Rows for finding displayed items
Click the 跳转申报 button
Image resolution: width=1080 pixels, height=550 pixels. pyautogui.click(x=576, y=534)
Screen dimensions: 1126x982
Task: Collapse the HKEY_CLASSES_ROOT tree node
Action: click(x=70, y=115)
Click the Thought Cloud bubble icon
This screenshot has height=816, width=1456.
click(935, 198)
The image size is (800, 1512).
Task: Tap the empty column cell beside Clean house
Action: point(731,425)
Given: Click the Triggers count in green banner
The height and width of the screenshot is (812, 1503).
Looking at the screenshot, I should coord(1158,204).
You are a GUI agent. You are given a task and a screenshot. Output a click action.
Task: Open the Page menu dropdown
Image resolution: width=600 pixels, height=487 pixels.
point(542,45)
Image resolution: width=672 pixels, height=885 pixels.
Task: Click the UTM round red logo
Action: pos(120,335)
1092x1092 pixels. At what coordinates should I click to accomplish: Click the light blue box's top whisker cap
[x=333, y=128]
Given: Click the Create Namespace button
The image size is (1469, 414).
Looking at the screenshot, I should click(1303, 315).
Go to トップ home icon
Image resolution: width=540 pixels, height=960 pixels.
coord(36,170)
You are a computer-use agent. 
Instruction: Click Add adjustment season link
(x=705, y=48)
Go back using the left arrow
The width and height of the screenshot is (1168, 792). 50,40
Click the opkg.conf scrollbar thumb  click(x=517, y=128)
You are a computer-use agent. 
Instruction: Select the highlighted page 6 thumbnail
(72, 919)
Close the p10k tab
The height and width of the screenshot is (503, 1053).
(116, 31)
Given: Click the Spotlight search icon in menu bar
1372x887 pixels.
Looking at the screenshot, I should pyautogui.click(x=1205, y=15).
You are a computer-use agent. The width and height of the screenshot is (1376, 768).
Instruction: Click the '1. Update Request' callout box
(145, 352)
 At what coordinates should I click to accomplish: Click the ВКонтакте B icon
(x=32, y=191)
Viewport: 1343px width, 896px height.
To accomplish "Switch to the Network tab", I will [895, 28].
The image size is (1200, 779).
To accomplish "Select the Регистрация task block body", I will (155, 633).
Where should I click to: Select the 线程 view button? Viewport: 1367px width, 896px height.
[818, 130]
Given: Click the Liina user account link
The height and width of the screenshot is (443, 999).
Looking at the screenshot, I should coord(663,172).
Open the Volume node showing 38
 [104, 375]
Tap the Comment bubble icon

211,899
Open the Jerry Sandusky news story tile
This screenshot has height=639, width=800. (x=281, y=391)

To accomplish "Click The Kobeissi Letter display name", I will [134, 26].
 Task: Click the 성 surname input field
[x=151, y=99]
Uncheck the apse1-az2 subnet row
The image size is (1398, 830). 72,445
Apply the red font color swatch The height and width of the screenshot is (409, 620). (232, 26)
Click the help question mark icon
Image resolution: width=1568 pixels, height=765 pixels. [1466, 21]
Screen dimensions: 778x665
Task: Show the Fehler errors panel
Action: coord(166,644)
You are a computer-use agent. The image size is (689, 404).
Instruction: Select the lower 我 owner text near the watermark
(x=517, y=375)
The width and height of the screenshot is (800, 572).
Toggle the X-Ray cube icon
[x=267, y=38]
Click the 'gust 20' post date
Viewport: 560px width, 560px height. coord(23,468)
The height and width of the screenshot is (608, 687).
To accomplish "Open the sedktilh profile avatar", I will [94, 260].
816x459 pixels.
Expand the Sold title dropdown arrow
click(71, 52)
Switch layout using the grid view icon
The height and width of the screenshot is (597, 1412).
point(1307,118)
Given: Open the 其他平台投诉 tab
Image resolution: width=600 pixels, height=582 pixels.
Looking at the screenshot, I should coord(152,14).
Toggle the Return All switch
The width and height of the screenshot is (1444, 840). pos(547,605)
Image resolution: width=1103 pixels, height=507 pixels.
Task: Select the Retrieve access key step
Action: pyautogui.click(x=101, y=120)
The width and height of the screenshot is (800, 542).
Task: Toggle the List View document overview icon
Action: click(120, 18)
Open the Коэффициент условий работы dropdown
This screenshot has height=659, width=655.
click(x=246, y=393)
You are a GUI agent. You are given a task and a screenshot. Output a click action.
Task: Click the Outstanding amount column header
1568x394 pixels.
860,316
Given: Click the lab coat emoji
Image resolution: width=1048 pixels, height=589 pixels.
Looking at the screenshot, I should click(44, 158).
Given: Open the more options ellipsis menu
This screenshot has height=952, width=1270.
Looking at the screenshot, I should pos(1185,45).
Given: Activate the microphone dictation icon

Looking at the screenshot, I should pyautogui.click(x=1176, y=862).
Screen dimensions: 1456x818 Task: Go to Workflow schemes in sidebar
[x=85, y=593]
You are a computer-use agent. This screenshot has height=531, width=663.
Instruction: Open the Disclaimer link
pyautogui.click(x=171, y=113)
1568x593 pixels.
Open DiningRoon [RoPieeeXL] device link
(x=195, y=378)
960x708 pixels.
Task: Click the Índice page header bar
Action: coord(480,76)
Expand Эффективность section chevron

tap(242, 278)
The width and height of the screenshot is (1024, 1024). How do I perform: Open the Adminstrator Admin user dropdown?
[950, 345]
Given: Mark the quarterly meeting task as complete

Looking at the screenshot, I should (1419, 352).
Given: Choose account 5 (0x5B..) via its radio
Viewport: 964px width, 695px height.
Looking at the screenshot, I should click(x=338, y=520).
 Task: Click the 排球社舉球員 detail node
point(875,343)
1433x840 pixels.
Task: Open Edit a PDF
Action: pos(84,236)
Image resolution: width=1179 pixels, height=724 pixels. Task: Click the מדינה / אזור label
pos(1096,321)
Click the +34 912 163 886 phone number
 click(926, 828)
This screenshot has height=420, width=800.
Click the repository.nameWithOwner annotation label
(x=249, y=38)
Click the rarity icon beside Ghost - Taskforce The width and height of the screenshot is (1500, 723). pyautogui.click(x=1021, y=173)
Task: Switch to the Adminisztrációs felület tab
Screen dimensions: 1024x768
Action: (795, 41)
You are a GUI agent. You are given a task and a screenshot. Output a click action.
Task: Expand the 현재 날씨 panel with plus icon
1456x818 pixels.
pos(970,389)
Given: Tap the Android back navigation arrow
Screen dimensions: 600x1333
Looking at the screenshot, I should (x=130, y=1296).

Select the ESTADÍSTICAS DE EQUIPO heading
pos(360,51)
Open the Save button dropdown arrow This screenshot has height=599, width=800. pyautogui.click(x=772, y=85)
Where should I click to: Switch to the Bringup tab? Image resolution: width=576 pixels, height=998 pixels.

§ **GIVEN PROBLEM**:
In the part that opens with the line containing "This screenshot has height=420, width=800." and closes at the end of the rows, replace "Screen dimensions" with "Screen size" and write out those lines again with nothing else altered.

§ **SOLUTION FOR THIS EXERCISE**:
This screenshot has height=420, width=800.
Click the repository.nameWithOwner annotation label
(x=249, y=38)
Click the rarity icon beside Ghost - Taskforce The width and height of the screenshot is (1500, 723). pyautogui.click(x=1021, y=173)
Task: Switch to the Adminisztrációs felület tab
Screen size: 1024x768
Action: (795, 41)
You are a GUI agent. You are given a task and a screenshot. Output a click action.
Task: Expand the 현재 날씨 panel with plus icon
1456x818 pixels.
pos(970,389)
Given: Tap the Android back navigation arrow
Screen size: 600x1333
Looking at the screenshot, I should (x=130, y=1296).

Select the ESTADÍSTICAS DE EQUIPO heading
pos(360,51)
Open the Save button dropdown arrow This screenshot has height=599, width=800. pyautogui.click(x=772, y=85)
Where should I click to: Switch to the Bringup tab? Image resolution: width=576 pixels, height=998 pixels.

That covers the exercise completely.